* _Excerpt_:
:::::
Attention to aesthetics, argues Virginia Postrel in The Atlantic, is an increasing trend in health care that may improve patient outcomes:

Such “evidence-based design,” which draws its principles from controlled studies, is the great hope of professionals who want to upgrade the look and feel of medical centers. Much of this research follows a seminal 1984 Science article by Roger S. Ulrich, now at the Center for Health Systems and Design at Texas A&M. He looked at patients recovering from gallbladder surgery in a hospital that had some rooms overlooking a grove of trees and identical rooms facing a brick wall. The patients were matched to control for characteristics, such as age or obesity, that might influence their recovery. The results were striking. Patients with a view of the trees had shorter hospital stays (7.96 days versus 8.70 days) and required significantly less high-powered, expensive pain medication.
:::::
* _Source material_:

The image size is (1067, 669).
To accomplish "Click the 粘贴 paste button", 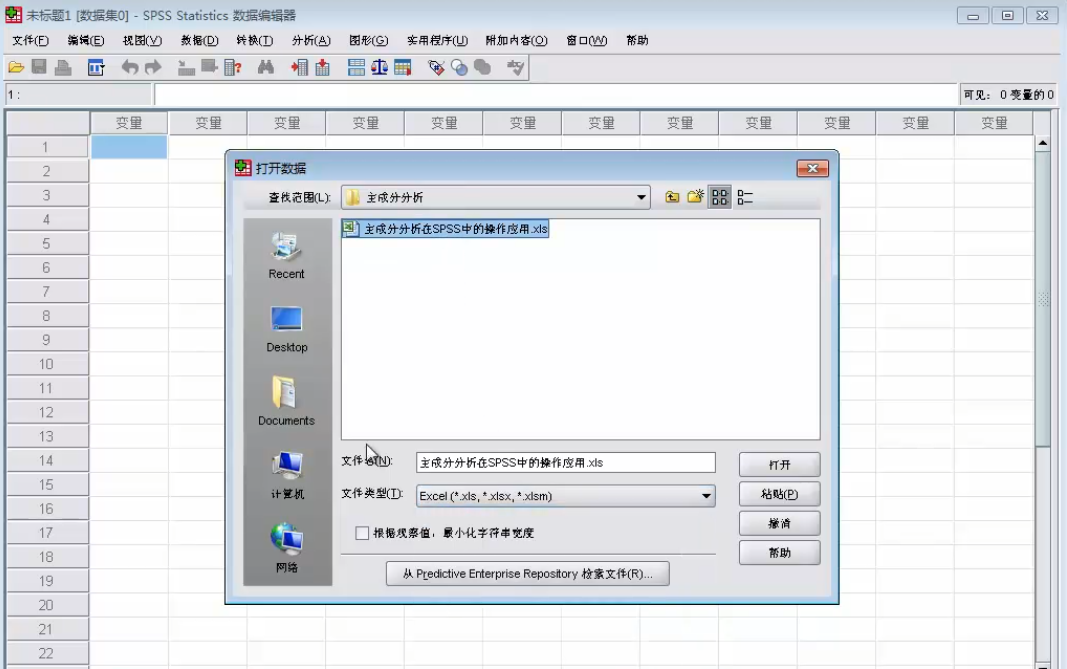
:::::
Write what comes next in the hospital design excerpt, starting after its last sentence. These lines have nothing to do with the hospital design excerpt.

* _Task answer_:
And a bit more on the problem with the way most hospitals look and feel, even many of the fancy remodeled ones (who build glowing atriums, but leave the rooms where care happens shoddy):

If you work somewhere every day, after a while you don’t notice eight-year-old snapshots and peacock feathers too tall for the space. The ad hoc, staff-oriented decorating that fills an aesthetic vacuum can be worse than bare walls. Lee Mequet, a Southern California real-estate agent, recalls a chemotherapy visit with her husband, who was so ravaged by lung cancer that his skull and bones showed under his skin. The treatment room, she says, was “decorated for Halloween, with pumpkins and paper skeletons, and the tragicomic horribleness of the images made me want to rip the fucking things from the wall.”

I have my problems with the article, but it's worth reading. I cannot endorse enough the idea of reorienting hospitals toward individual rooms, especially those for serious illnesses. I don't understand the ramifications in terms of cost and care, but I know there are huge upsides in this for patients. Curtains don't always cut it.